Problem details — Find the line with "Task: Click the" in the records below. Copy it and every line after it, up to and including the line with "The image size is (740, 431).".
Records for this exercise: Begin
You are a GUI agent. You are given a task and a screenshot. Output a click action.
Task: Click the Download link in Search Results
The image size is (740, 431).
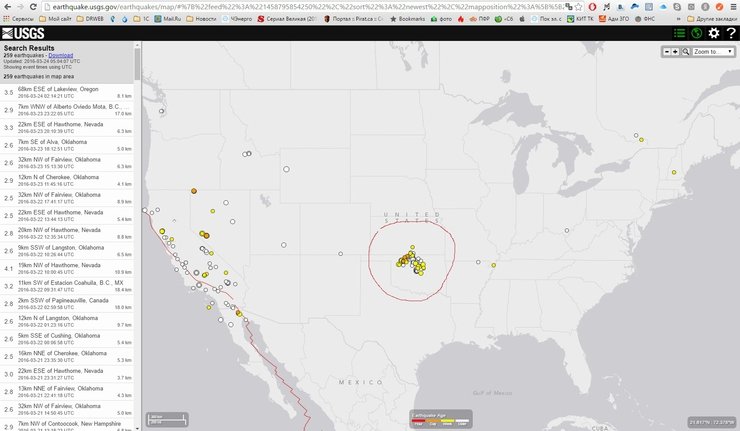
Records for this exercise: End
Records for this exercise: Begin
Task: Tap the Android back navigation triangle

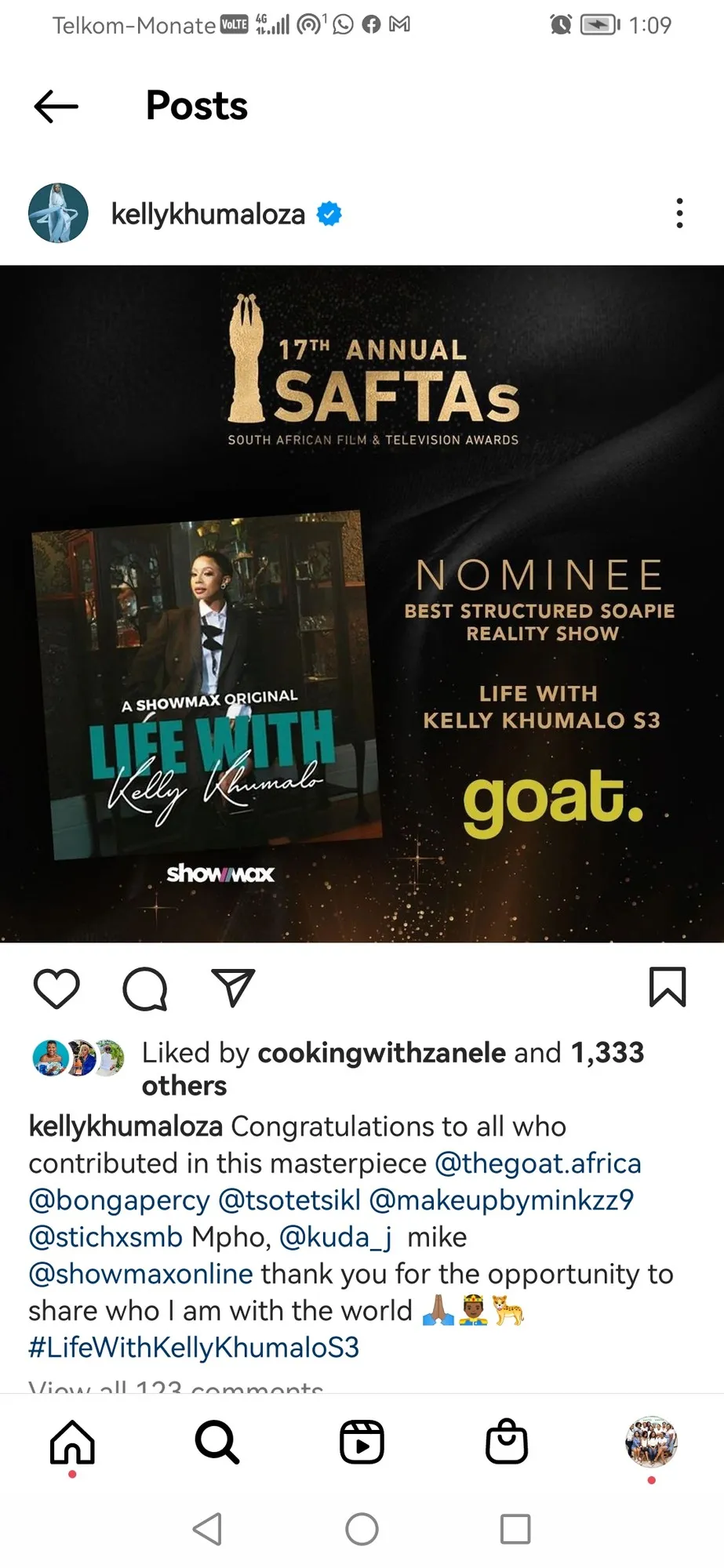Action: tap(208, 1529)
Records for this exercise: End
Records for this exercise: Begin
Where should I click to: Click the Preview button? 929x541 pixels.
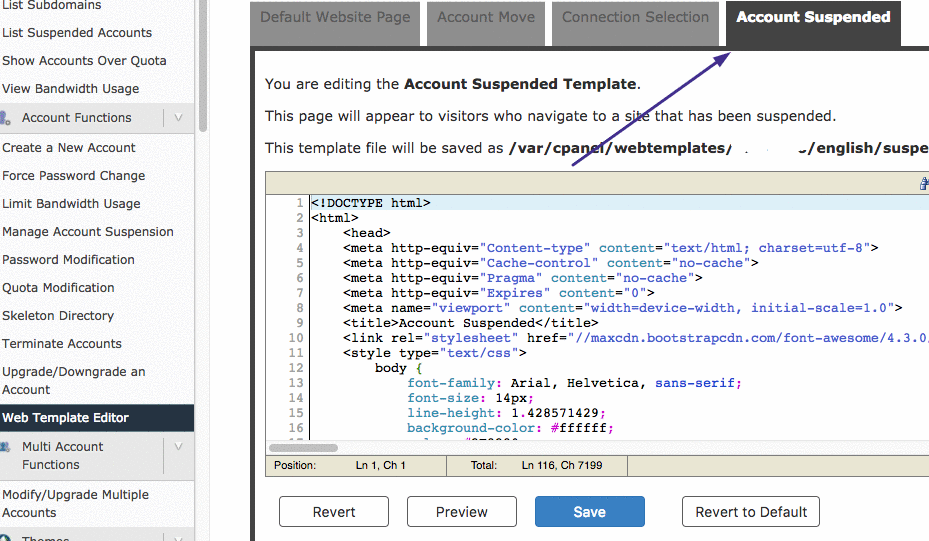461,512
Records for this exercise: End
Exercise response —
Task: Click the Download link in Search Results
The image size is (740, 431).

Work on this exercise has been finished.